Reverting to the step 3, if the answer is negative, the program proceeds to the step 6 where it is determined whether or not the intake pipe absolute pressure PBA is lower than the predetermined value PBALS2 (e.g. 600 mmHg). If the answer is yes, the value of the mixture-leaning coefficient KLS is set to the predetermined value XLS at the step 5, while if the answer is no, the value of the coefficient KLS is set to 1.0 at the step 2.

Although in the foregoing embodiment the mixture-leaning determining value of the engine load parameter is set to a predetermined value depending upon whether the transmission is in an accelerating gear position or in a cruising gear position, the mixture-leaning determining value may alternatively be set to a predetermined value depending upon each of the gear positions (e.g. each of first to fifth speed gear positions) by determining which of the gear positions the transmission gear assumes, in a manner such that the mixture-leaning determining value is set to a smaller predetermined value as the transmission assumes a lower speed gear position. According to this alternative manner, the air-fuel ratio control may be effected in a manner more appropriate to operating conditions of the engine. Further, although in the foregoing embodiment the value of the mixture-leaning coefficient KLS is set to the same predetermined value XLS both when the engine is operating in the mixture-leaning region II and when it is operating in the other mixture-leaning region III, alternatively the value of the coefficient KLS applicable to the mixture-leaning region II in which leaning of the mixture is effected only when the transmission assumes a cruising gear position may be set to a predetermined value smaller than that applicable to the mixture-leaning region III, so as to assure further improved fuel consumption without spoiling the driveability of the engine. For example, as indicated by the dotted lines, if it is determined at the step 4 that the intake pipe absolute pressure PBA is lower than the first predetermined value PBALS1, the program may proceed to the step 5' to set the value of the mixture-leaning coefficient KLS to a value of 0.85 which is larger than 0.8 in the step 5.

Further, the mixture-leaning determining value of the engine load parameter may be set to a predetermined value dependent upon the engine temperature in such a manner that when the engine temperature sensed by the engine coolant temperature sensor 10 is lower than a predetermined value, the mixture-leaning determining value of the engine load parameter is set to a smaller value than when the engine temperature is higher than the predetermined value, thus reducing the whole area of the whole mixture-leaning region so as to ensure positive spark ignition of the ignition plugs of the engine which would be impeded by leaning of the mixture effected when the engine is in a cold state. For example, as shown in FIG. 5, when a detected value of engine coolant temperature TW is higher than a predetermined value TWx, the aforementioned predetermined values PBALS1, PBALS2 are set to higher values PBALS1a, PBALS2a, respectively, while when the temperature TW is lower than the predetermined value TWx, the values PBALS1, PBALS2 are set to lower values PBALS1b, PBALS2b, respectively.

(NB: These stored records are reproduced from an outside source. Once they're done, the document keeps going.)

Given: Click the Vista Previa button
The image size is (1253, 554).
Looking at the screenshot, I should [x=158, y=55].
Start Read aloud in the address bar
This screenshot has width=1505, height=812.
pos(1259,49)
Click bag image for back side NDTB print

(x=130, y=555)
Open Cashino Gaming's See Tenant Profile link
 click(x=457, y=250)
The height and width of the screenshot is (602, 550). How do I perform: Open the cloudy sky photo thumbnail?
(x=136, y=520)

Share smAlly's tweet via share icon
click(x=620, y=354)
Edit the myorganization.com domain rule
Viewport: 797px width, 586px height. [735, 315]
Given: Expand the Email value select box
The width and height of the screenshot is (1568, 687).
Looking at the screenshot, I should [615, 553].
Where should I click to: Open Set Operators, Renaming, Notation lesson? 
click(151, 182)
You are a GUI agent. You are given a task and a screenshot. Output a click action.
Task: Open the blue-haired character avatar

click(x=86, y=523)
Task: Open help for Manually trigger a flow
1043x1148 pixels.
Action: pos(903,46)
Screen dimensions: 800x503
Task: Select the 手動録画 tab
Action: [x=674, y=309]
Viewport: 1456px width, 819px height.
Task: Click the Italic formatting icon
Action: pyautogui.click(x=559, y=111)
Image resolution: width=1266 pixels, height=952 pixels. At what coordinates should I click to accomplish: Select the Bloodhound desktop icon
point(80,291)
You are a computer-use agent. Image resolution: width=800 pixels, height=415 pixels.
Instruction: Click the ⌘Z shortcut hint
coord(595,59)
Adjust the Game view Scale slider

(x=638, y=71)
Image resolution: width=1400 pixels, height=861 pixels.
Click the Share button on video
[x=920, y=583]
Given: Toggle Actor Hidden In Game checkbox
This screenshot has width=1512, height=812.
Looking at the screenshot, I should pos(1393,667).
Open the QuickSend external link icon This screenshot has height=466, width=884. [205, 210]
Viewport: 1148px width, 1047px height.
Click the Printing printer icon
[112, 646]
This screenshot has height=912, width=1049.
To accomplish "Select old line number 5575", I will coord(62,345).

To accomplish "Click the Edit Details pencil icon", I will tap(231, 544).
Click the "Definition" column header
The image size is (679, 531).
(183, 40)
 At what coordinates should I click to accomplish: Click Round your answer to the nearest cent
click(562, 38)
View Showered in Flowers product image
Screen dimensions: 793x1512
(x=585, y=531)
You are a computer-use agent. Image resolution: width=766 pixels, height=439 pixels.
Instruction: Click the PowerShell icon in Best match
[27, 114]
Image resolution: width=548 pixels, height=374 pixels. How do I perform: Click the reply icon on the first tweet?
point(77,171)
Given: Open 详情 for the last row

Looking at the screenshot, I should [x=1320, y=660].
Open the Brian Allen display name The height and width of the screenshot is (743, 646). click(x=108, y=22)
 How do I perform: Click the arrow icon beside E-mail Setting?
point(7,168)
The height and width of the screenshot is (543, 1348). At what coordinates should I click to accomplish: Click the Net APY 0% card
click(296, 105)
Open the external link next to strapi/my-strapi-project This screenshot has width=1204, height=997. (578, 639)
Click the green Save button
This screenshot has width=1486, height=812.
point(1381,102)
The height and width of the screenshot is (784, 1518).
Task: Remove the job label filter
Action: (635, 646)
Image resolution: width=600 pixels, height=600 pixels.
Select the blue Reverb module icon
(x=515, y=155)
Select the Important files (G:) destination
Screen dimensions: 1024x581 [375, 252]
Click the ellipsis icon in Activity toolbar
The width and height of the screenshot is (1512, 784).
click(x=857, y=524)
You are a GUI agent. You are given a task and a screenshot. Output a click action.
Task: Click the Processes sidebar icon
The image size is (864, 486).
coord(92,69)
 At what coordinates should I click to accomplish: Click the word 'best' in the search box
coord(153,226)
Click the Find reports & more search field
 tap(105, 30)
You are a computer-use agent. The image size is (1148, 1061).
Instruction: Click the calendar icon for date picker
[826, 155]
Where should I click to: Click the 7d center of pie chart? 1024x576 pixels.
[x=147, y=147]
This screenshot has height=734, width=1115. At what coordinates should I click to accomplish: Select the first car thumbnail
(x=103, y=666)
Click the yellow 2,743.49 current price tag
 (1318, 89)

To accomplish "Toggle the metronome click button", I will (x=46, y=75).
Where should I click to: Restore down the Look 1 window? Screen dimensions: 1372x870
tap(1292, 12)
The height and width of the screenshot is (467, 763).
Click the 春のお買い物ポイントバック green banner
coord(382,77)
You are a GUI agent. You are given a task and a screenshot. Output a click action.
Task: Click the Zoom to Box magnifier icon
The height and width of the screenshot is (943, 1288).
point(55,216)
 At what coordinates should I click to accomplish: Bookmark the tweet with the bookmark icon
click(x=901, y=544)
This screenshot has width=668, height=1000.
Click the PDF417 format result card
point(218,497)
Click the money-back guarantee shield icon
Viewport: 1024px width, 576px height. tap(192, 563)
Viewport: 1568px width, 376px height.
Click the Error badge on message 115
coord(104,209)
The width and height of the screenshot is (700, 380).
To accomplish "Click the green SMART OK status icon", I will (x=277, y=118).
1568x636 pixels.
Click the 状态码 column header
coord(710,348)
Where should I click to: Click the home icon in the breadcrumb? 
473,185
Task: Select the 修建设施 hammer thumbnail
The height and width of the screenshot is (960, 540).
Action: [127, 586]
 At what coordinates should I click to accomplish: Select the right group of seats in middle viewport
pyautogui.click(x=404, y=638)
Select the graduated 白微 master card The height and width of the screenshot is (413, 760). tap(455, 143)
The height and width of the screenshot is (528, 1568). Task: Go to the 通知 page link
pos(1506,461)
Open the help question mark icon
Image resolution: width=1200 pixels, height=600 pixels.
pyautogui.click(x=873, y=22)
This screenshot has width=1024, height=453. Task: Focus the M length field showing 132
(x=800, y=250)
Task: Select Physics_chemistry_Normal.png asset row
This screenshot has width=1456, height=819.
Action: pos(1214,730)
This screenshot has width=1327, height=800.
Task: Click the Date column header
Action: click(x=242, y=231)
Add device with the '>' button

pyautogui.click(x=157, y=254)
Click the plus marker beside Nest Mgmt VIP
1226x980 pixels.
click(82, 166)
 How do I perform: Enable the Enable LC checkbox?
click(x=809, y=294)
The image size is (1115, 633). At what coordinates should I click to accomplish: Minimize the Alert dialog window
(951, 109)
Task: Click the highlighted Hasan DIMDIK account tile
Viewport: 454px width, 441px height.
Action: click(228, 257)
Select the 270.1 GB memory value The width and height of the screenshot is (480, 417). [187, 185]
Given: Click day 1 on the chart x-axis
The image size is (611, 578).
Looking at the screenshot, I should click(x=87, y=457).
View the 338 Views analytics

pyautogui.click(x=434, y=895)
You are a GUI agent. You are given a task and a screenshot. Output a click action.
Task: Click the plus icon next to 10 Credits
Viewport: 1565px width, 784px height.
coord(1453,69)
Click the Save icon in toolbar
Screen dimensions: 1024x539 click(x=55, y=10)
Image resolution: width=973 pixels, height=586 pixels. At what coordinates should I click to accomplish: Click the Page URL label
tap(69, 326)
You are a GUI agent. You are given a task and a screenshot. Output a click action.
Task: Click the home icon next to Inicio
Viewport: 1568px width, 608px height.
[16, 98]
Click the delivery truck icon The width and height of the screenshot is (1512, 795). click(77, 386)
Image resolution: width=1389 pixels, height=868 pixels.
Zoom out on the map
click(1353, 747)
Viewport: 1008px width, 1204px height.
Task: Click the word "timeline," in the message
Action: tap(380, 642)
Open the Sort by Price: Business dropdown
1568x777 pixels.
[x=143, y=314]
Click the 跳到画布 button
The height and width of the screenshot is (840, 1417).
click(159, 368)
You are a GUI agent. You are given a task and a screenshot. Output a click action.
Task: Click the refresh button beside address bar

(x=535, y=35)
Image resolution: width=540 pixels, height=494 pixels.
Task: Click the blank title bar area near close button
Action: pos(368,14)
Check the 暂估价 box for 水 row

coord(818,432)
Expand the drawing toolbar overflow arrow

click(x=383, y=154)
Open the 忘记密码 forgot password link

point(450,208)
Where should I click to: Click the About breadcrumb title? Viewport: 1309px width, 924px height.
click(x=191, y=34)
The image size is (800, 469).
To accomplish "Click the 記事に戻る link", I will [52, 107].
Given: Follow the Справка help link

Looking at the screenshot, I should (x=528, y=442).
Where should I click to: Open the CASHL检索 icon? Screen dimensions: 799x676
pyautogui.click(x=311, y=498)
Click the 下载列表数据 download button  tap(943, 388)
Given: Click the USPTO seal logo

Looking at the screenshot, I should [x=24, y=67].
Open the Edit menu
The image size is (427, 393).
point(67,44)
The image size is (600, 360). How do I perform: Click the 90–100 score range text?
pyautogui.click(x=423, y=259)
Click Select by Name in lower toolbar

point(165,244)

Moreover, when the engine is operating in a high speed region where the engine rotational speed Ne exceeds a predetermined value NH, for instance 4000 rpm as indicated by the two-dot chain line in FIG. 3, the mixture-leaning determining value of the engine load parameter or the values PBALS1, PBALS2 may be set to smaller predetermined values PBALS1', PBALS2' than when the engine rotational speed is larger than the predetermined value NH, thereby avoiding leaning of the mixture when the engine is accelerating in a high load/high speed region to obtain a required engine output.

Claims

1. A method for controlling the air-fuel ratio of an air-fuel mixture being supplied to an internal combustion engine for a vehicle equipped with a transmission having a plurality of different speed gear positions, in response to operating conditions of the engine by means of electronic control means, the method comprising the steps of:

(1) detecting the value of a first parameter indicative of loads on said engine;

(2) detecting the value of a second parameter indicative of which of said gear positions said transmission assumes;

(3) preselecting predetermined values of said first parameter which correspond to loads imposed on said engine when said transmission assumes respective ones of said different speed gear positions; and

(4) leaning the mixture being supplied to said engine to an air-fuel ratio larger than a stoichiometric mixture ratio when the detected value of said second parameter is indicative of a gear position assumed by said transmission and at the same time the detected value of said first parameter is smaller than the predetermined value thereof which corresponds to said assumed gear position.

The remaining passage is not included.